Deploying your Google Maps Agent application with Inferless offers compelling advantages, making your development journey smoother and more cost-effective. Here’s why Inferless is the go-to choice:

  1. Ease of Use: Forget the complexities of infrastructure management. With Inferless, you simply bring your model, and within minutes, you have a working endpoint. Deployment is hassle-free, without the need for in-depth knowledge of scaling or infrastructure maintenance.
  2. Cold-start Times: Inferless’s unique load balancing ensures faster cold-starts.
  3. Cost Efficiency: Inferless optimizes resource utilization, translating to lower operational costs. Here’s a simplified cost comparison:

Scenario

You are looking to deploy a Google Maps Agent application for processing 100 queries.

Parameters:

  • Total number of queries: 100 daily.
  • Inference Time: All models are hypothetically deployed on A100 80GB, taking 22.45 seconds to process a request and a cold start overhead of 4.86 seconds.
  • Scale Down Timeout: Uniformly 60 seconds across all platforms, except Hugging Face, which requires a minimum of 15 minutes. This is assumed to happen 100 times a day.

Key Computations:

  1. Inference Duration:
    Processing 100 queries and each takes 22.45 seconds
    Total: 100 x 22.45 = 2245 seconds (or approximately 0.62 hours)
  2. Idle Timeout Duration:
    Post-processing idle time before scaling down: (60 seconds - 22.45 seconds) x 100 = 3755 seconds (or 1.04 hours approximately)
  3. Cold Start Overhead:
    Total: 100 x 4.86 = 486 seconds (or 0.14 hours approximately)
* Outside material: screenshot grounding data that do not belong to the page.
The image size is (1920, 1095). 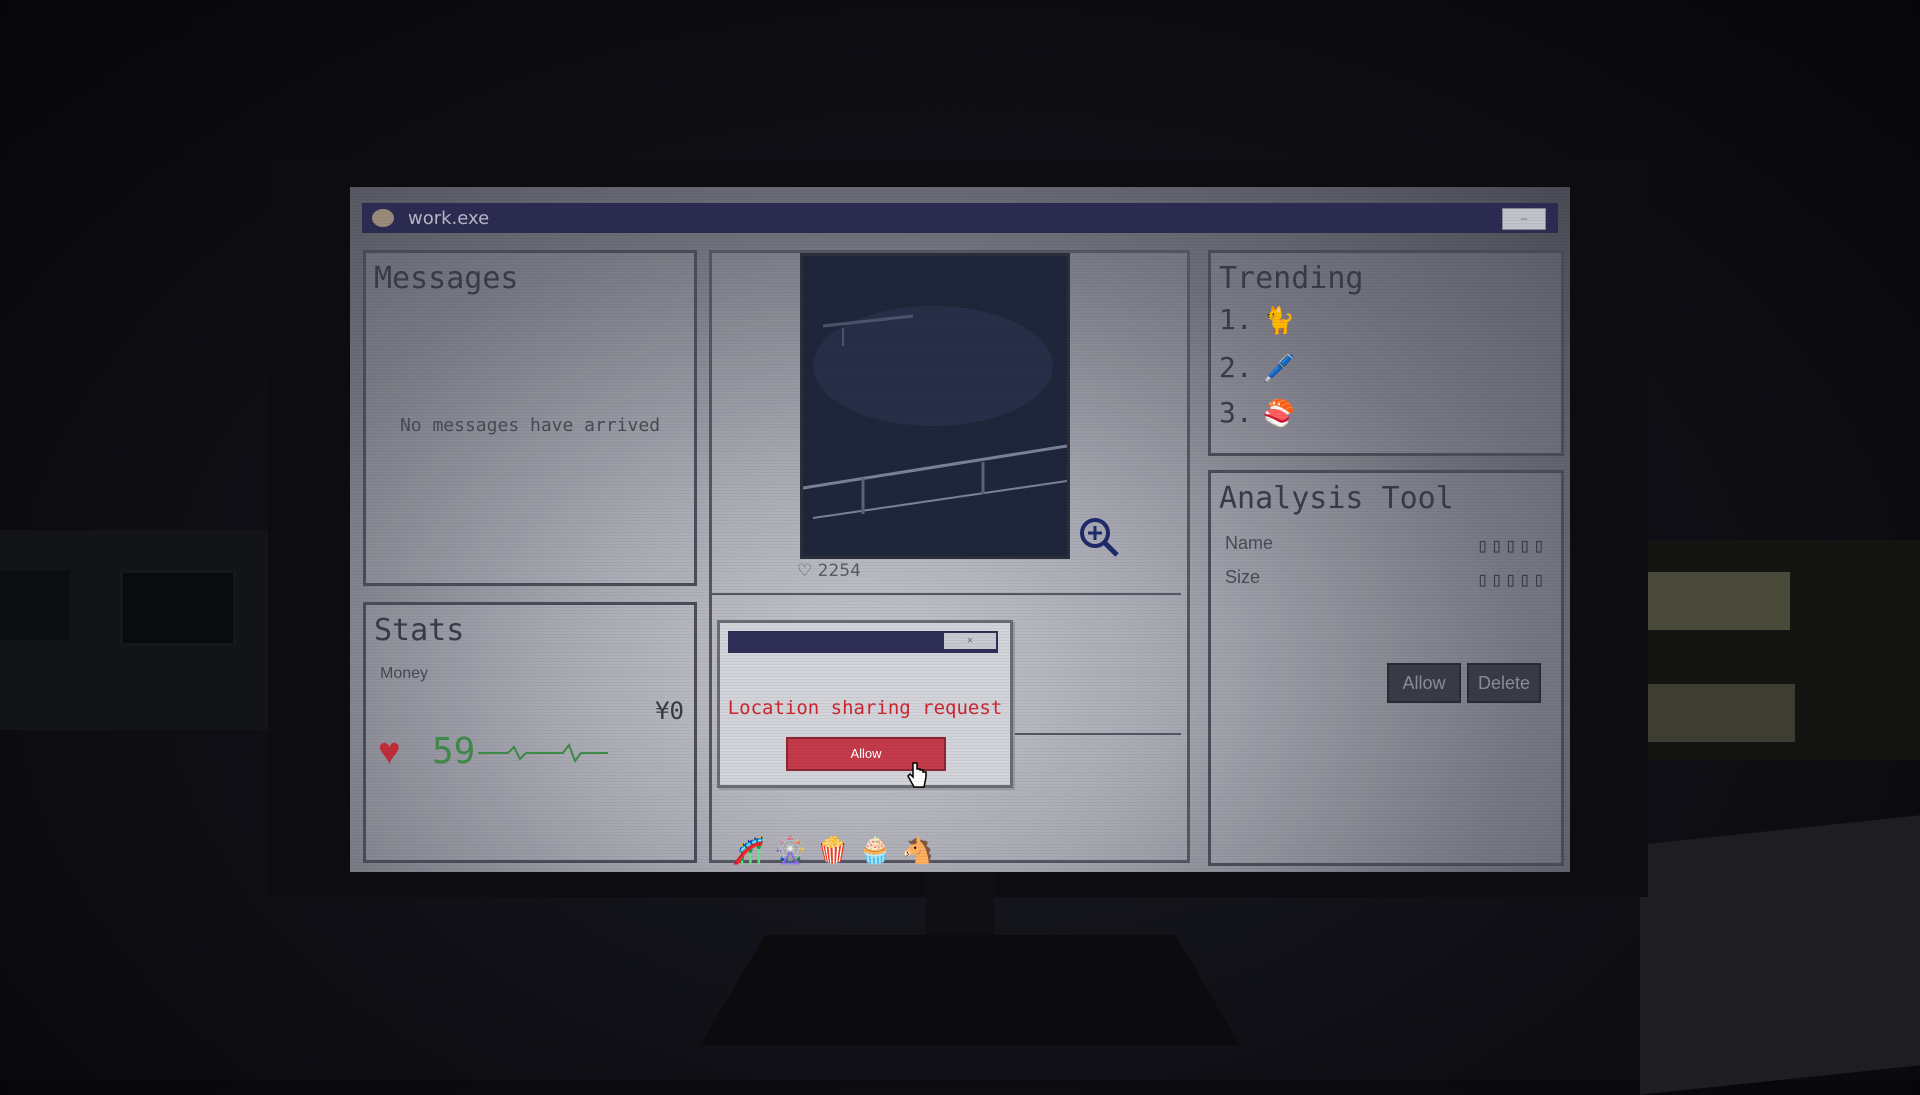 I want to click on zoom-in-icon, so click(x=1099, y=537).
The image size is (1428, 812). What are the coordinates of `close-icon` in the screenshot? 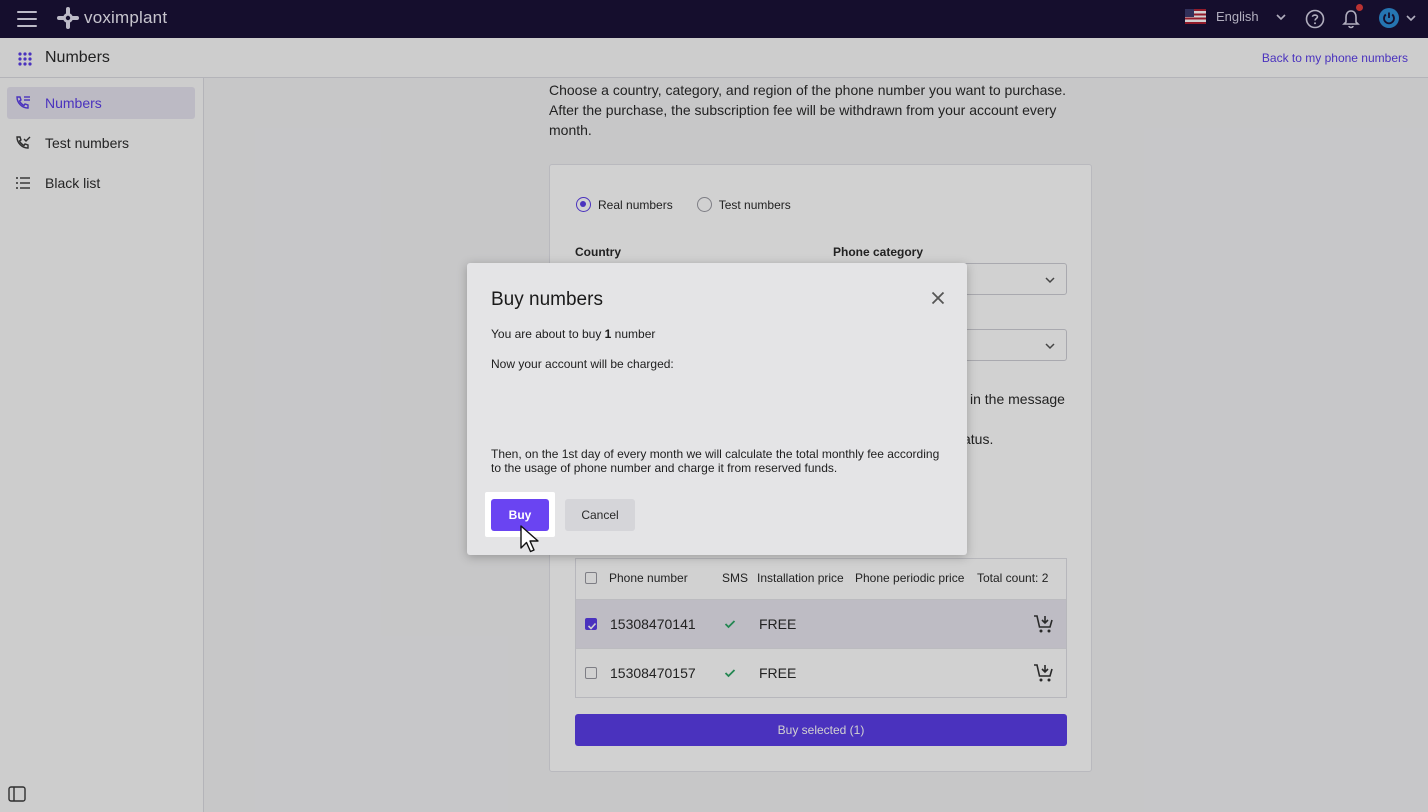 It's located at (938, 298).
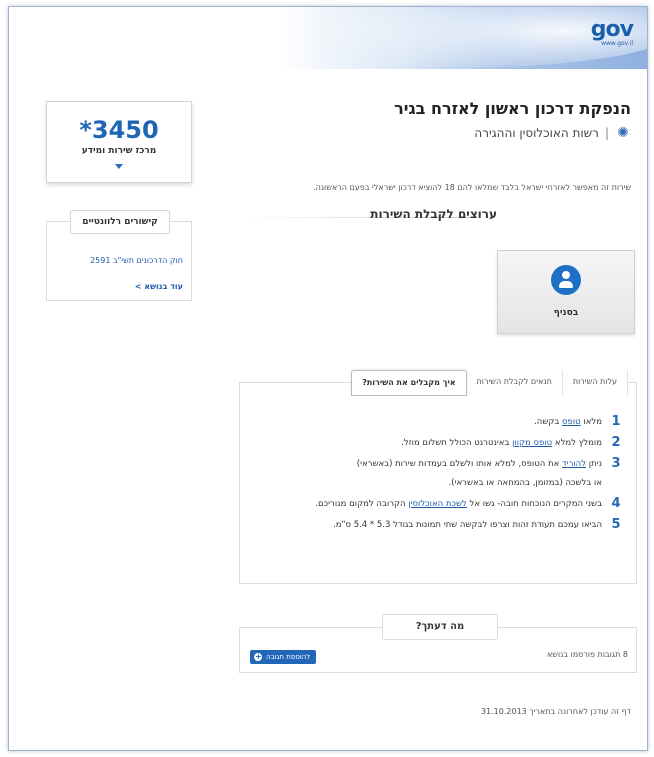 Image resolution: width=654 pixels, height=757 pixels. What do you see at coordinates (119, 151) in the screenshot?
I see `service-center-label: מרכז שירות ומידע` at bounding box center [119, 151].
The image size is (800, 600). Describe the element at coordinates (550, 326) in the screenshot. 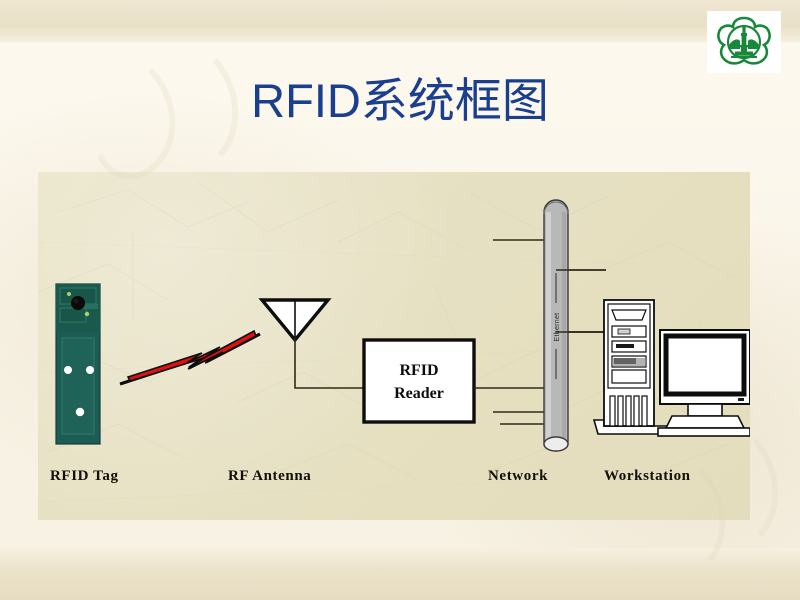

I see `node-network-backbone: Ethernet` at that location.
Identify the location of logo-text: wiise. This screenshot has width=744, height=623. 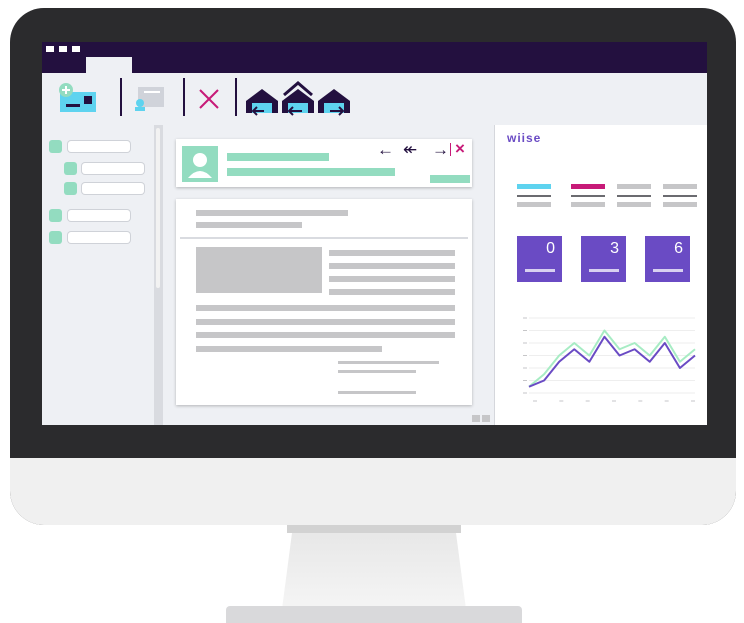
(524, 138).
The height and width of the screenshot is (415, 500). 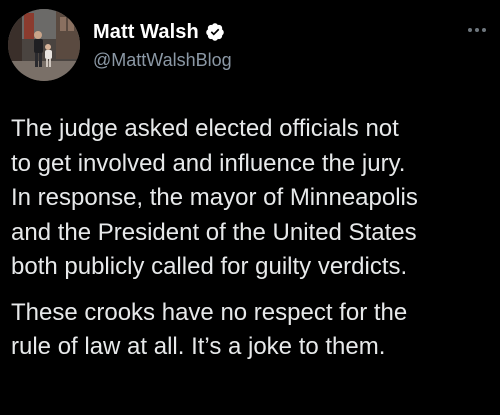 I want to click on author-display-name: Matt Walsh, so click(x=146, y=32).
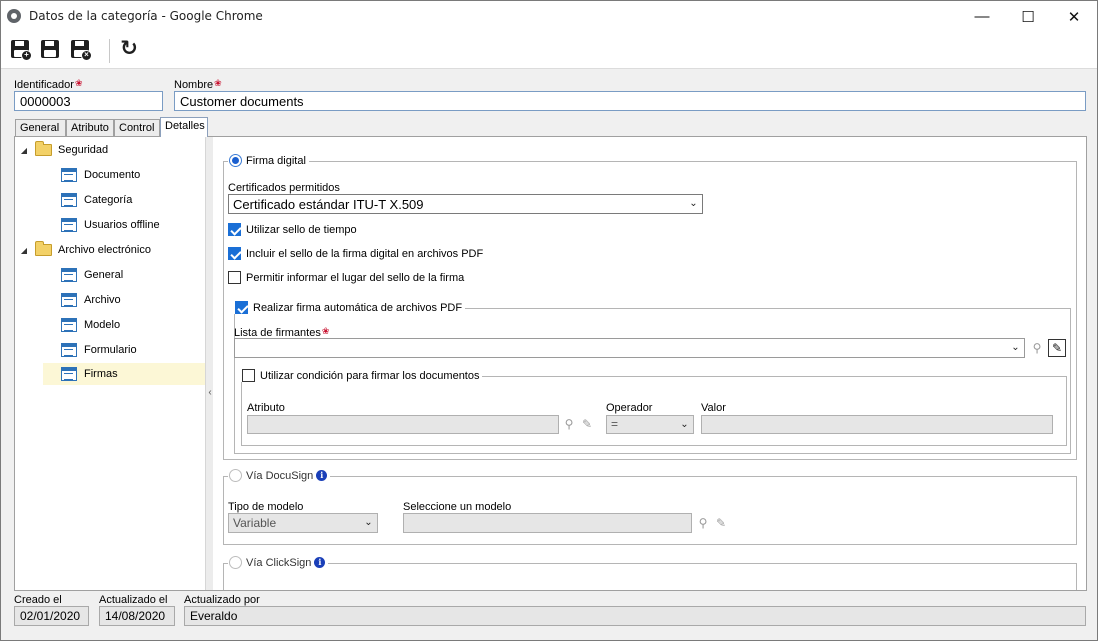 Image resolution: width=1098 pixels, height=641 pixels. I want to click on firma-digital-option: Firma digital, so click(268, 160).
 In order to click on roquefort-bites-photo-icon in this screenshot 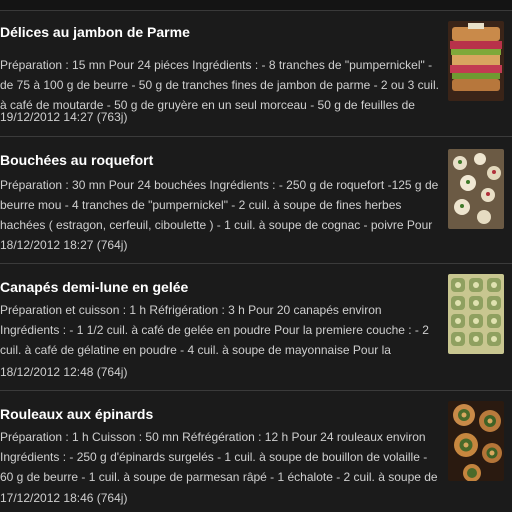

Total Billable Hours with Inferless: 0.62 (inference duration) + 1.04 (idle time) + 0.14 (cold start overhead) = 1.8 hours
Total Billable Hours with Inferless: 1.8 hours

ScenarioOn-Demand CostServerless Cost
100 requests/day$28.8 (24 hours billed at $1.22/hour)$2.19 (1.8 hours billed at $1.22/hour)

By opting for Inferless, you can achieve up to 93.75% cost savings.

Please note that we have utilized the A100(80 GB) GPU for model benchmarking purposes, while for pricing comparison, we referenced the A10G GPU price from both platforms. This is due to the unavailability of the A100 GPU in SageMaker.

Also, the above analysis is based on a smaller-scale scenario for demonstration purposes. Should the scale increase tenfold, traditional cloud services might require maintaining 2-4 GPUs constantly active to manage peak loads efficiently. In contrast, Inferless, with its dynamic scaling capabilities, adeptly adjusts to fluctuating demand without the need for continuously running hardware.

Conclusion

You’re all set to run a fast, reliable serverless Google Maps agent, powered by a local Ollama server, MCP tools, and Inferless. With this blueprint in hand, you can effortlessly adapt it to build other data-driven, LLM-powered assistants.